Okay, seriously, I can’t take conflicting information. Why? Because then I have to make my own decision. I have to weigh options – risks and benefits. It really stresses me out. I heard a blip on the news today that said something along the lines of calcium supplements raising the risk of heart attack. WHAT?!? Excuse me, but wasn’t calcium supposed to be good for you? I knew that I had to find out more about this and fairly quickly, as I have recently begun taking calcium supplements to help strengthen my bones.
I googled (yes, I know, not always the best option, but I will only trust reputable sites) and found this article on Fox News and this one on ABC News. I want to add that when I say “trust”, I mean put more faith in than another less reputable site or one I have not heard of.
The Fox News site says that the risk is increased by 30 percent in those that took calcium supplements. In a study of 12,000 elderly patients over 4 years, half took calcium and half took a placebo. The study showed a 30% increase in heart attacks in the patients who took the calcium. This article made no mention of vitamin D being taken along with the calcium supplements, but advised patients to consult their doctors and to try go get calcium in their diets naturally instead of via supplement.
The ABC News site gave me a little reassurance that I should, indeed, continue to take my calcium supplements. The article says the studies of those with or at increased risk for osteoporosis (read: older women) who took calcium supplements were at an increased risk for heart attack. It goes on to say that since calcium supplements are widely used, the increase may not be a result of the calcium supplements, but other factors. There was no link found in those who took vitamin D along with the calcium.

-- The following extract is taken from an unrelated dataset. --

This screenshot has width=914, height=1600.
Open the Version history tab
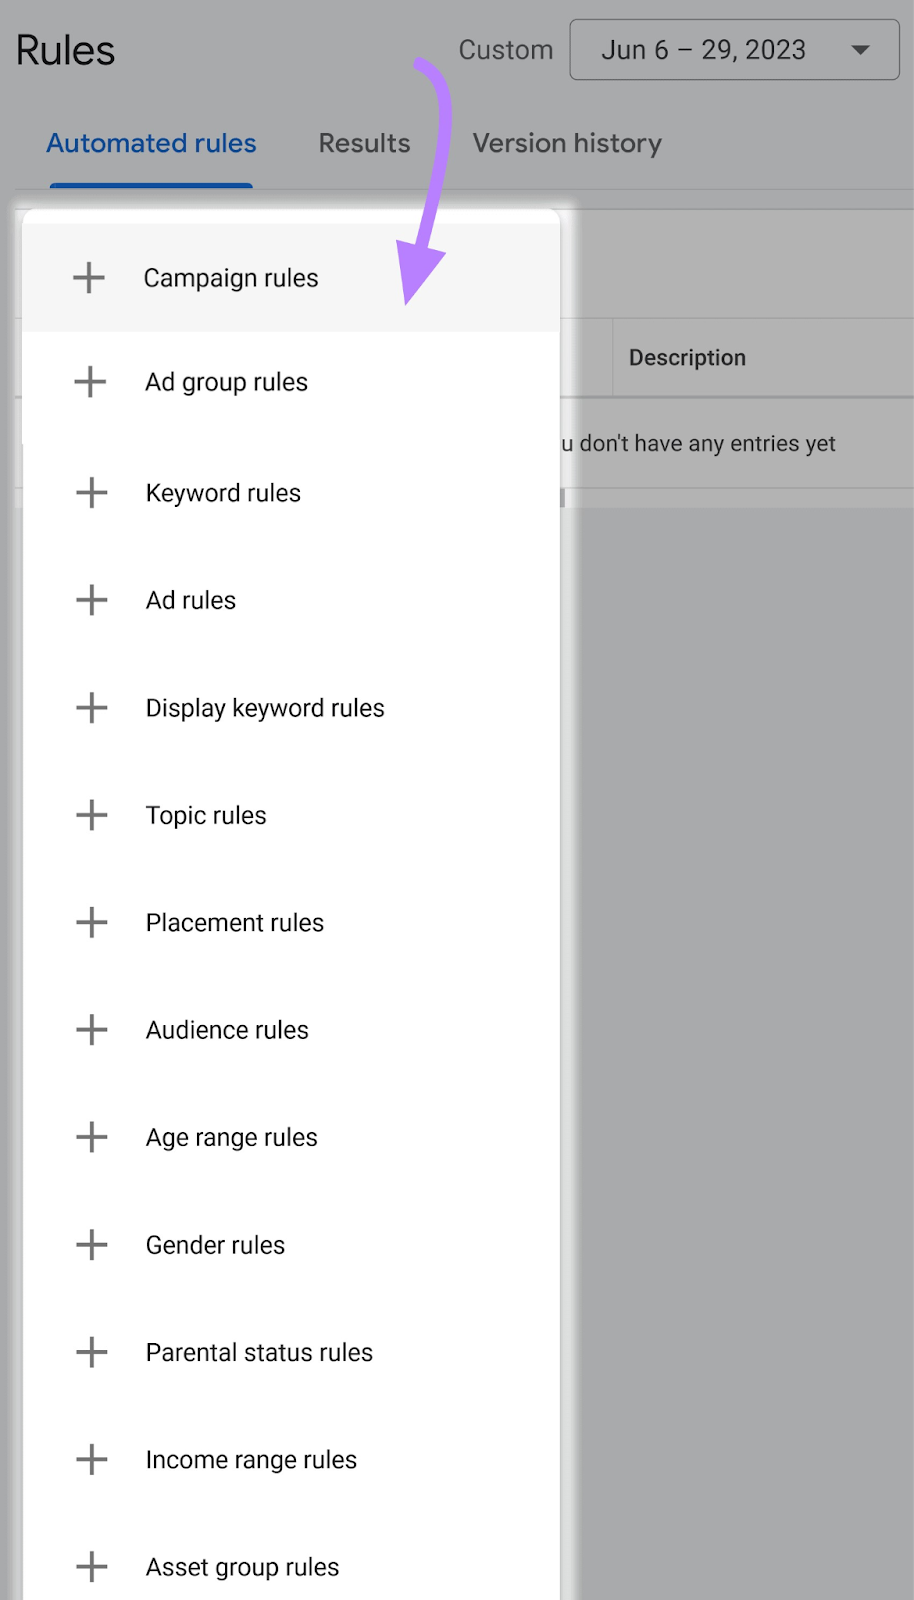point(567,143)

Hmmmmm….. Osteoporosis runs in my family. My grandmother has it (mom’s mom) and my mom & sister both have osteopenia (sis is 35). Having Celiac Disease, family history and now the stress fracture puts me at an increased risk. Taking calcium supplements or getting an ample amount in my diet is imperative. Currently I take 1000mg calcium and 4000IU vitamin D/day. I had a DEXA scan in 2006 that was normal. I just had it repeated this week (due to my stress fracture) and it was normal. Phew! I am okay for now, but here is where the complication lies….I don’t drink milk. I am lactose intolerant and while I can tolerate some dairy (ice cream, cheese & yogurt) with Lactaid on occasion, drinking a glass of milk kills me. Even daily consumption of yogurt starts to be too much after a few days. I do drink almond milk on occasion (I use it in my coffee daily) and it has calcium and vitamin D in it. I don’t see myself drinking enough of that to get my RDA, though. I did some more googling and found this information from Health Diaries.com:
Contrary to popular belief, you don’t need to drink your milk in order to get your calcium.
The government recommendation for adults ages 19-50 is 1000 mg of calcium per day. One cup of milk has 296 mg, but there are plenty of reasons you might not to drink milk, from personal preference to medical reasons.
Here are 15 foods high in calcium that don’t come from a cow:
Sesame Seeds (can’t eat these – might as well eat gluten)
A quarter cup of sesame seeds has 351 mg calcium.
A cup of boiled spinach has 245 mg.
A cup of boiled collard greens has 266 mg.
One tablespoon has about 137 mg.
One cup of raw kelp has 136 mg.
Tahini (again, sesame seeds, off limits)
Two tablespoons of raw tahini (sesame seed butter) have 126 mg.
Two cups of boiled broccoli have 124 mg.
One cup of boiled chard has 102 mg.
One cup of boiled kale has 94 mg.
Two ounces of Brazil nuts (12 nuts) have 90 mg.
Two cups of raw celery have 81 mg.
One ounce of almonds (23 nuts) has 75 mg.
Papaya (Ick – have you tasted papaya?)
One medium papaya has 73 mg.
Two tablespoons of flax seeds have 52 mg.
One medium orange has 52 mg.
Looks like I will be making smoothies out of molasses, kale & flax seeds from here on out. 😉 Seriously, I am going to keep track my intake for a few days and see how much I get without trying to add any extra. Then I can see where my diet may need some adjustment. I know of one staple I eat daily that has calcium – almond butter! If choosing a nut butter, almond has more than peanut. Twist my arm, I could use as many reasons as possible to eat more almond butter. Now, if only red wine was as good of a source of calcium as it is antioxidants.